February 05, 2006

jesus: jewish messiah?

Yesterday I made a post here on the passage under consideration. Larry advised me that blogger wouldn't let him comment on it. While I was checking the settings the posting disappeared! I came back -- got halfway through rewriting it and saved ir as a draft and now the draft is gone too. I'm starting to worry somebody doesn't like me.

Here's the gist of what I was trying to post (three times lucky?):

Peter in this passage struggles to interpret recent (for him) events: the resurrection and ascension of Jesus, and the events of Pentecost in the Upper Room. He draws upon the scriptures he knows -- the Psalms of David and an oracle by the prophet Joel. His approach is something some scholars are starting to call pesher or raz pesher based upon their study of this approach in the Dead Sea Scrolls. The traditional label is prophetic typology.

In effect Peter attributes prophecies about a King of David's lineage on the throne as Israel being fulfilled by Jesus' ascension to the right hand of the Father. He attributes Joel's oracle about an outpouring of prophetic gifts to the events in the upper room.

But it is more complex than that. The heavenly signs in Joel's prophecy -- the moon turning to blood for example -- are signs of the fall of powerful kings. The blood moon is an effect associated with a total lunar eclipse - which for a people with a lunar calendar tends to be a symbol of the overthrow of the established order. If we read Joel in context he's claiming that the world empire harassing the people of God will itself be harassed. The people of God will be gathered back to Israel and the citizens of the former empire will find themselves sold into slavery as they once sold the children of Israel.

For Joel the world empire was Assyria and for Peter it was Rome. For Joel the people of God were the Jews. For Peter they were also -- though he was about to learn otherwise. For me the people of God are all from any corner of the earth and from any faith or non-faith who have the law of God written on their hearts -- those who do what God requires of them out of conscience and concern. If the typology of Pentecost maps to Babel and an end to nation states and our political divisions then Peter's interpretation calls for the formation of a new nation created by God and called forth from exile in the nations of old.

Now Pentecost is not a significant faith symbol for me. But Peter's interpretation tells me it should be. If its right then faith has serious political implications which go straight to the heart of our lives together. But when I look to those folks who see Pentecost as central to their faith lives I do not see a people awaiting political liberation. I see folks seeking personal liberation.

I do not know what to do with this.


At 7:02 a.m., Blogger jeff said...

Hello all...just to say I am sorry I haven't been around for a while. I have been studying...so no time for sustained reflection ...but am keeping up with your entries.
Special thanks to you Crystal for posting on my blog...really appreciate your concern.

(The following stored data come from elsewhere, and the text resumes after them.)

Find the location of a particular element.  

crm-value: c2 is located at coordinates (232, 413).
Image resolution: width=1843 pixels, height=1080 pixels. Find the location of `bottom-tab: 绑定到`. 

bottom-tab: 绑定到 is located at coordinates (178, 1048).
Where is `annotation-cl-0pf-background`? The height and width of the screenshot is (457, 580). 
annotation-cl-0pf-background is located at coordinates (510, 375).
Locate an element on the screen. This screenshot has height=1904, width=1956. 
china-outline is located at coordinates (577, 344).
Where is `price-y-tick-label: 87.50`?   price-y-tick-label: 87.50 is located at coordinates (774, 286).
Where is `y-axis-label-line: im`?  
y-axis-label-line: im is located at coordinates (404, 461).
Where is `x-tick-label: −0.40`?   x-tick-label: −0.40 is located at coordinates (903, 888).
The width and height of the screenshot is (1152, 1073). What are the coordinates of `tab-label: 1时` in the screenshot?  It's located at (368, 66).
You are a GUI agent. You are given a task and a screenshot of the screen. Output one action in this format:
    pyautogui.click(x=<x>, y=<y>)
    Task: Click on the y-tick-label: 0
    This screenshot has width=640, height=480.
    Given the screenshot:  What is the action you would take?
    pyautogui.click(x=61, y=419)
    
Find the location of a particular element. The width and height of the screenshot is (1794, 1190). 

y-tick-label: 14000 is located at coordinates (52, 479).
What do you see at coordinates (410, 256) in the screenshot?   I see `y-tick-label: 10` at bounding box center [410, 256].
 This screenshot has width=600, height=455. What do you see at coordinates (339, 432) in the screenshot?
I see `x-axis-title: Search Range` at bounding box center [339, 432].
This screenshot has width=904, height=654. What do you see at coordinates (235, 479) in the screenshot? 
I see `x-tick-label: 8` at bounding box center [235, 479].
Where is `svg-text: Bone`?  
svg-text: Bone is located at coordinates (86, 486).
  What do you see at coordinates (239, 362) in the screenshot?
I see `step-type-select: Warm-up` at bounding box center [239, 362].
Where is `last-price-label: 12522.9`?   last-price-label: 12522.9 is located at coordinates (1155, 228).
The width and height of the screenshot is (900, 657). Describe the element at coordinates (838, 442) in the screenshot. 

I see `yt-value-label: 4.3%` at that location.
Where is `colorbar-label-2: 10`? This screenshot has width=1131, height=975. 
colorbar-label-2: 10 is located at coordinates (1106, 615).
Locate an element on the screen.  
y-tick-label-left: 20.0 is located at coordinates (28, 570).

At 9:13 a.m., Blogger Larry said...

David, I'm happy to say what I "do with this". Yes, the text says one thing to Peter's listeners and something else to most of us today. But that's the nature of the Bible. It's the Living Word. God speaks through the Living Word to each of us according to our condition.

Therefore he's not required to say the same thing to everybody. Thank God for that.

At 1:08 p.m., Blogger crystal said...

A good point, David, about the political implications of Pentecost. One of the interesting things about those end of the world/rapture scenarios is that the world will become a single political state - a "mew world order" - but if I remember correctly, that will be a bad thing, doomed to failure.